Exercise prompt:
What you give back must match the records below word for word.

Collection entries

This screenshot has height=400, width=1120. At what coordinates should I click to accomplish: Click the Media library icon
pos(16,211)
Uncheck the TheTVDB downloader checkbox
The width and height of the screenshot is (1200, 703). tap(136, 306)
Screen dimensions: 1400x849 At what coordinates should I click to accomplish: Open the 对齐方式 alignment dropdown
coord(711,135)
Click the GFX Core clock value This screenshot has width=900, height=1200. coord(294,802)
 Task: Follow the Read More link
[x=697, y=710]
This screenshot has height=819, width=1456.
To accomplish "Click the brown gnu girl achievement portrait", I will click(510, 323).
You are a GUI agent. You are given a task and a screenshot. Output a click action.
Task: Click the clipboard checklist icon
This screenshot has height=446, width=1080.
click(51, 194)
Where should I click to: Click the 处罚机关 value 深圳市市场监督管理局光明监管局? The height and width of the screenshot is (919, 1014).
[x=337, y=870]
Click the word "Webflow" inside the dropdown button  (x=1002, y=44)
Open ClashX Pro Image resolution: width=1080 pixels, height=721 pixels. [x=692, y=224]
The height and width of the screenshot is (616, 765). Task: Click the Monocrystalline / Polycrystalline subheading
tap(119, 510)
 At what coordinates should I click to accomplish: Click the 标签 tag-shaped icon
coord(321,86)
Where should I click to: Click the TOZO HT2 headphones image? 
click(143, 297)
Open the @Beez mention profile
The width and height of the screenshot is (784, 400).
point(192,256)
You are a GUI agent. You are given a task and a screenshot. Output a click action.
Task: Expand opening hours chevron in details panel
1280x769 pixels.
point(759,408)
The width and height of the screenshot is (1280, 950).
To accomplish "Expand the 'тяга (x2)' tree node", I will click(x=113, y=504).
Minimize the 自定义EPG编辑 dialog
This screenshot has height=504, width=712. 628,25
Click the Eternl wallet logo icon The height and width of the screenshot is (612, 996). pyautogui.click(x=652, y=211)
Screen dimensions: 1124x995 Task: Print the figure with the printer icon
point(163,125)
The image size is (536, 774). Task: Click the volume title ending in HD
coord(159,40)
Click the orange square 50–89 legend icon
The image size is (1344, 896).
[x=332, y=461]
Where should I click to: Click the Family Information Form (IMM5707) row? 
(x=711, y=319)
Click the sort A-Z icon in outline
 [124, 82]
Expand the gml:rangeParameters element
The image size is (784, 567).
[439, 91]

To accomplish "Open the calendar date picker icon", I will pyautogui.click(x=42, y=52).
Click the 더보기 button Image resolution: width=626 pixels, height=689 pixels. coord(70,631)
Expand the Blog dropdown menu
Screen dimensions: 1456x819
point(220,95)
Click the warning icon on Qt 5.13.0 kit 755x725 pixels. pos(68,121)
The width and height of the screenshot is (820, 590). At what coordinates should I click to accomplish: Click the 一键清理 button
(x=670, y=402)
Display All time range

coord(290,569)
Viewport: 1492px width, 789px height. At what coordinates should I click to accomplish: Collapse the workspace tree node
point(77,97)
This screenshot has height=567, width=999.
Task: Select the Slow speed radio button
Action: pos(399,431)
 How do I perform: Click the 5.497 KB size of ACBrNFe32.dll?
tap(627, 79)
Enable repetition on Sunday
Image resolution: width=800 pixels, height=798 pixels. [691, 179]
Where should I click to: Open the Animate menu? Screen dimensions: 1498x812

Completed exercise:
This screenshot has height=400, width=1120. At what coordinates should I click to accomplish: Click the Media library icon
pos(16,211)
Uncheck the TheTVDB downloader checkbox
The width and height of the screenshot is (1200, 703). tap(136, 306)
Screen dimensions: 1400x849 At what coordinates should I click to accomplish: Open the 对齐方式 alignment dropdown
coord(711,135)
Click the GFX Core clock value This screenshot has width=900, height=1200. coord(294,802)
 Task: Follow the Read More link
[x=697, y=710]
This screenshot has height=819, width=1456.
To accomplish "Click the brown gnu girl achievement portrait", I will click(510, 323).
You are a GUI agent. You are given a task and a screenshot. Output a click action.
Task: Click the clipboard checklist icon
This screenshot has height=446, width=1080.
click(51, 194)
Where should I click to: Click the 处罚机关 value 深圳市市场监督管理局光明监管局? The height and width of the screenshot is (919, 1014).
[x=337, y=870]
Click the word "Webflow" inside the dropdown button  (x=1002, y=44)
Open ClashX Pro Image resolution: width=1080 pixels, height=721 pixels. [x=692, y=224]
The height and width of the screenshot is (616, 765). Task: Click the Monocrystalline / Polycrystalline subheading
tap(119, 510)
 At what coordinates should I click to accomplish: Click the 标签 tag-shaped icon
coord(321,86)
Where should I click to: Click the TOZO HT2 headphones image? 
click(143, 297)
Open the @Beez mention profile
The width and height of the screenshot is (784, 400).
point(192,256)
You are a GUI agent. You are given a task and a screenshot. Output a click action.
Task: Expand opening hours chevron in details panel
1280x769 pixels.
point(759,408)
The width and height of the screenshot is (1280, 950).
To accomplish "Expand the 'тяга (x2)' tree node", I will click(x=113, y=504).
Minimize the 自定义EPG编辑 dialog
This screenshot has height=504, width=712. 628,25
Click the Eternl wallet logo icon The height and width of the screenshot is (612, 996). pyautogui.click(x=652, y=211)
Screen dimensions: 1124x995 Task: Print the figure with the printer icon
point(163,125)
The image size is (536, 774). Task: Click the volume title ending in HD
coord(159,40)
Click the orange square 50–89 legend icon
The image size is (1344, 896).
[x=332, y=461]
Where should I click to: Click the Family Information Form (IMM5707) row? 
(x=711, y=319)
Click the sort A-Z icon in outline
 [124, 82]
Expand the gml:rangeParameters element
The image size is (784, 567).
[439, 91]

To accomplish "Open the calendar date picker icon", I will pyautogui.click(x=42, y=52).
Click the 더보기 button Image resolution: width=626 pixels, height=689 pixels. coord(70,631)
Expand the Blog dropdown menu
Screen dimensions: 1456x819
point(220,95)
Click the warning icon on Qt 5.13.0 kit 755x725 pixels. pos(68,121)
The width and height of the screenshot is (820, 590). At what coordinates should I click to accomplish: Click the 一键清理 button
(x=670, y=402)
Display All time range

coord(290,569)
Viewport: 1492px width, 789px height. At what coordinates should I click to accomplish: Collapse the workspace tree node
point(77,97)
This screenshot has height=567, width=999.
Task: Select the Slow speed radio button
Action: pos(399,431)
 How do I perform: Click the 5.497 KB size of ACBrNFe32.dll?
tap(627, 79)
Enable repetition on Sunday
Image resolution: width=800 pixels, height=798 pixels. [691, 179]
Where should I click to: Open the Animate menu? Screen dimensions: 1498x812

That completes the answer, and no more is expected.